…When You Can Blog
For as much as we would like to have our music be the true conduit through which others can understand who we are, it is increasingly necessary for living composers to allow musicians and audiences to discover who the person is behind the score.
A few years ago, my student-run new music organization Ethos began an “Overnight Composers” series. We bring composers who are relatively early in their careers to campus for a day. There’s no attendant concert or residency other than a couple of lecture-presentations on their own music and a topic of their choice. After treating them well once the lectures are done and putting them up for the night, we fly them back the next morning. It works out really well, since it increases the number of early- and mid-level composers that my students get to interact with (both through the presentations as well as taking them out to dinner afterwards). For many of our guests it also provides a useful line on their tenure dossiers as well as experience presenting their music to a new music department.
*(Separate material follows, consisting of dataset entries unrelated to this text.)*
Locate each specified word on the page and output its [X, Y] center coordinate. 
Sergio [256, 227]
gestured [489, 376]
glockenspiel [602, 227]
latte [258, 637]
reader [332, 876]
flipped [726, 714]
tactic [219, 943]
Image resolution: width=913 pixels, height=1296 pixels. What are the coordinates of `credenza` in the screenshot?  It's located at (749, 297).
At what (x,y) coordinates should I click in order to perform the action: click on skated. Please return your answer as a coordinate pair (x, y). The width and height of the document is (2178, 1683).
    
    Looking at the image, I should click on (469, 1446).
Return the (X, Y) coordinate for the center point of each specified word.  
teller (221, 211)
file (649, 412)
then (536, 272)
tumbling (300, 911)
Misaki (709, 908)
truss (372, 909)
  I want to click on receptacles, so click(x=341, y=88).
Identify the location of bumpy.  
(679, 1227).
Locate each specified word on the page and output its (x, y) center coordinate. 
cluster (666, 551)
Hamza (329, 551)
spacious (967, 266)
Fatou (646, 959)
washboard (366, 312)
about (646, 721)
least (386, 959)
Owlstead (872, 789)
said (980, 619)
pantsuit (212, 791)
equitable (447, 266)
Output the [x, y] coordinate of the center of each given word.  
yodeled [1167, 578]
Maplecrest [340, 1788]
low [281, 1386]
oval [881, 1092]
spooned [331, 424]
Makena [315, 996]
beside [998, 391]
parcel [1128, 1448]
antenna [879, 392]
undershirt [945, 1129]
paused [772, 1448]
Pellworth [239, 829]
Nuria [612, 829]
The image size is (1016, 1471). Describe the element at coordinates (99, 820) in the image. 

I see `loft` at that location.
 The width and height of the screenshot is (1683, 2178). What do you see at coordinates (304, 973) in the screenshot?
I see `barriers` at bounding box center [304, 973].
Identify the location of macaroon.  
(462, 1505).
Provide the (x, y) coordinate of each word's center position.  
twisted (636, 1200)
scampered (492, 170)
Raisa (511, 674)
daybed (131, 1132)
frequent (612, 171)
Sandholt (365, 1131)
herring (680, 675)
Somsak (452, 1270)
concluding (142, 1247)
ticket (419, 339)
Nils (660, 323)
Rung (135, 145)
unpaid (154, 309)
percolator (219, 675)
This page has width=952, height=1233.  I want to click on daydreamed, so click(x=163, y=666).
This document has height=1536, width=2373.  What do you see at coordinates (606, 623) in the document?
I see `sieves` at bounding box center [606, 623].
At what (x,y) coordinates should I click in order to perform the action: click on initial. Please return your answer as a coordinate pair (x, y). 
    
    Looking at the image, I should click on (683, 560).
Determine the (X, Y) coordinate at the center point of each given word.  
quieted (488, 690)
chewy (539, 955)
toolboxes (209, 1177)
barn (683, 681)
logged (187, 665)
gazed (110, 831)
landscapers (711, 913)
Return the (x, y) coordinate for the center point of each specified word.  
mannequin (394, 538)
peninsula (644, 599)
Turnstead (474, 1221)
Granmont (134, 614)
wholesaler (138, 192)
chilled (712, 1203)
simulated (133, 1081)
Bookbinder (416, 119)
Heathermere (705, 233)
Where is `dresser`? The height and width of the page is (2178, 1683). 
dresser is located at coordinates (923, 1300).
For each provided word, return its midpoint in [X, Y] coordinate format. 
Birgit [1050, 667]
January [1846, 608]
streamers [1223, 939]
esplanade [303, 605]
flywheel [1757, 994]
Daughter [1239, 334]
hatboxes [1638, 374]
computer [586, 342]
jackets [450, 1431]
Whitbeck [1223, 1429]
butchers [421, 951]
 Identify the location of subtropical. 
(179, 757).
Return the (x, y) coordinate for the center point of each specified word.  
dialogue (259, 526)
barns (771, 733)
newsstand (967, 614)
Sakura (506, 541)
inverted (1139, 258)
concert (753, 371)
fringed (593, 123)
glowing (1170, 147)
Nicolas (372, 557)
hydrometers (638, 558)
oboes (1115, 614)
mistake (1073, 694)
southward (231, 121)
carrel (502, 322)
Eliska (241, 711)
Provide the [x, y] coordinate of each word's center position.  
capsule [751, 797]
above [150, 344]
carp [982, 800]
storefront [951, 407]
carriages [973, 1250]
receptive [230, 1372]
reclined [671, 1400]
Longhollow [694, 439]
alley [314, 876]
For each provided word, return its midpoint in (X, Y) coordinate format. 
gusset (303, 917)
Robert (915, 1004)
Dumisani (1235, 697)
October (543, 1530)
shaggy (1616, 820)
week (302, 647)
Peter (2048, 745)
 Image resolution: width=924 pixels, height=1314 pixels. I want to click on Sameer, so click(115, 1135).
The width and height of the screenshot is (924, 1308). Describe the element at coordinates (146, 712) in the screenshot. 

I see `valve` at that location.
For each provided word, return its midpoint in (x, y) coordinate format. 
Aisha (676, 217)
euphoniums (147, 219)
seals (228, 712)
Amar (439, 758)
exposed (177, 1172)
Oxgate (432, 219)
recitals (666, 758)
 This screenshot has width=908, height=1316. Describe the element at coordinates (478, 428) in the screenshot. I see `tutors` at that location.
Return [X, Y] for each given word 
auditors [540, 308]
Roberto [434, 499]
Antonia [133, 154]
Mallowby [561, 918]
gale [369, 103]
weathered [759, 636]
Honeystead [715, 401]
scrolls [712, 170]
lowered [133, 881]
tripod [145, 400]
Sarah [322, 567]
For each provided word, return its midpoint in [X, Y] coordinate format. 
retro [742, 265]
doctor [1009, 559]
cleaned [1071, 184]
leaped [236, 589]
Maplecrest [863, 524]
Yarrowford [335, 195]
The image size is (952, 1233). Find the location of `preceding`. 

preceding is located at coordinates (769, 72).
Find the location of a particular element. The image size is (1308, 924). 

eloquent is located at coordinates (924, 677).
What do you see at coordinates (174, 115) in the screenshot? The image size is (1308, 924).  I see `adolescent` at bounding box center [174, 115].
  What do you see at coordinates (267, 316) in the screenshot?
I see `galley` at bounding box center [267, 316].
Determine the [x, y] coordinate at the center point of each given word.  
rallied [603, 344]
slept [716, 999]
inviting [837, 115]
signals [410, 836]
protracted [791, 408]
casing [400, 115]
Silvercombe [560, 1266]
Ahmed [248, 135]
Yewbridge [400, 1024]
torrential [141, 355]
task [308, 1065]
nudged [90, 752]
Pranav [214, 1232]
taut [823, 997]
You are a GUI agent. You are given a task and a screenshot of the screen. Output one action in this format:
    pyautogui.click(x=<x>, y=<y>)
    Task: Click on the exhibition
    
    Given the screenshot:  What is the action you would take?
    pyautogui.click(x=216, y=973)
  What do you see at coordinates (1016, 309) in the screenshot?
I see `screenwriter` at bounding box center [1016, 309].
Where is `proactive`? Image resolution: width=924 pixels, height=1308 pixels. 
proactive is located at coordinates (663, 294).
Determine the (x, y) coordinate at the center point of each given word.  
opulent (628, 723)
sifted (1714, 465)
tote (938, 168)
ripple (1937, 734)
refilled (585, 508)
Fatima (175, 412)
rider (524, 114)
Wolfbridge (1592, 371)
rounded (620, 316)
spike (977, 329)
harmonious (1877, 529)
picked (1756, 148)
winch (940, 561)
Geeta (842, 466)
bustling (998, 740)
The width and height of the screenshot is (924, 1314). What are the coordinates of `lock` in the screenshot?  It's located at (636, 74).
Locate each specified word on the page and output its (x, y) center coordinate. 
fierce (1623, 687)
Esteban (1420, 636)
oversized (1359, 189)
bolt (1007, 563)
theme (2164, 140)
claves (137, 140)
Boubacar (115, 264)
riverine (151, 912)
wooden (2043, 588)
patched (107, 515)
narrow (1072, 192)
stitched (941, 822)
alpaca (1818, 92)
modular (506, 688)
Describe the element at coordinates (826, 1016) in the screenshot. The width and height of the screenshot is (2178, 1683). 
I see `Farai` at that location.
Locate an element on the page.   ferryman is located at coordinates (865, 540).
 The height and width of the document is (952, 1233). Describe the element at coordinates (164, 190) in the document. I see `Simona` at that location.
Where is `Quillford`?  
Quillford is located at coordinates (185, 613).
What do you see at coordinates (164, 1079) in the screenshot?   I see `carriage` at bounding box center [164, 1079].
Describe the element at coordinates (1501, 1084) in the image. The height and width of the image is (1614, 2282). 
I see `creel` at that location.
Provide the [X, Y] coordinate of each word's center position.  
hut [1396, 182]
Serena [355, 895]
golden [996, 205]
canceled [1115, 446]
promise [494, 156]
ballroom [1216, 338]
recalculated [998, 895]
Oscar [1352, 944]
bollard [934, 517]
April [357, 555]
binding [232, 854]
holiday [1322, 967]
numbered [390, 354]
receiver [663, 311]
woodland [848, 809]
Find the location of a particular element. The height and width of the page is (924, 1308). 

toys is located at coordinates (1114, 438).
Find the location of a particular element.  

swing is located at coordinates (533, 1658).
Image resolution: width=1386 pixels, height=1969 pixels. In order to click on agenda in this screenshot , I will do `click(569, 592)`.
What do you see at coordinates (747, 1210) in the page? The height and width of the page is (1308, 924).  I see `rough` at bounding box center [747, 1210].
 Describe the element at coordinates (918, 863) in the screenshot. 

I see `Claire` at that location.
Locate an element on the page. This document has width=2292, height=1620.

This week Jennifer Jolley will be joining us as our first “overnight composer” of the year. An active composer and educator–a recent graduate of the Cincinnati College-Conservatory of Music, she’s just started her first year as the new assistant professor of music composition and theory at Ohio Wesleyan University–Jennifer has garnered quite a following within the new music community, although not for what you would normally expect. While most composers become well-known because of their successes and the accolades that follow, readers of Jennifer’s blog “Why Compose When You Can Blog?” know her because of her failures.
In addition to blog posts on topics such as studying composition, turning 29, explaining why composing in bed is bad for you, taking a lesson with Augusta Read Thomas, and celebrating Cincinnati’s first streetcar, Jennifer has a running series of blog posts (she’s up to #60) entitled “Composer Fail.” Emerging from her suggestion that composers keep their rejection letters from competitions and job applications for scrapbooking purposes, Jennifer decided to post each of her rejections as they came in. Over time she has allowed the series to evolve (eventually adding photos of cats to each one, for instance). “Composer Wins” are posted as well.
I find this interesting and important for a few reasons. First, the fact that Jennifer is already up to sixty “fails” in the two and a half years since she started the series points to the number of competitions for which she’s applying. This is a wonderful demonstration–teaching through example–of the doggedness and stubbornness that many composers need to have in order to establish their reputations and find their place. Second, the simple fact that a composer is brave enough to put their career, with all its nooks and crannies, on public display is notable. Most composers, if they do take care of their public image at all, do their utmost to emphasize only the best parts. While this is perfectly natural–few of us enjoy having a spotlight shone on our foibles–it also has created a slightly “artificially enhanced” quality over a good portion of our community. Finally, one gets the sense–by reading not only the “fail” posts but the entire blog–of who Jennifer is as a person; to be honest, I’m excited to meet her tomorrow partially because I already have a sense of who she is.
This last point is especially important for composers. For as much as we would like to have our music be the true conduit through which others can understand who we are, it is increasingly necessary for living composers to allow musicians and audiences to discover who the person is behind the score. Performers want to be able to not only enjoy a composer’s music but enjoy working with a composer on a personal basis. Whether it is through the use of a personal blog–both Nico Muhly and John Mackey are deeply associated with their online musings–or other means, the decision to allow others to see at least a part of one’s life as a composer is something that we all will have to make in the future.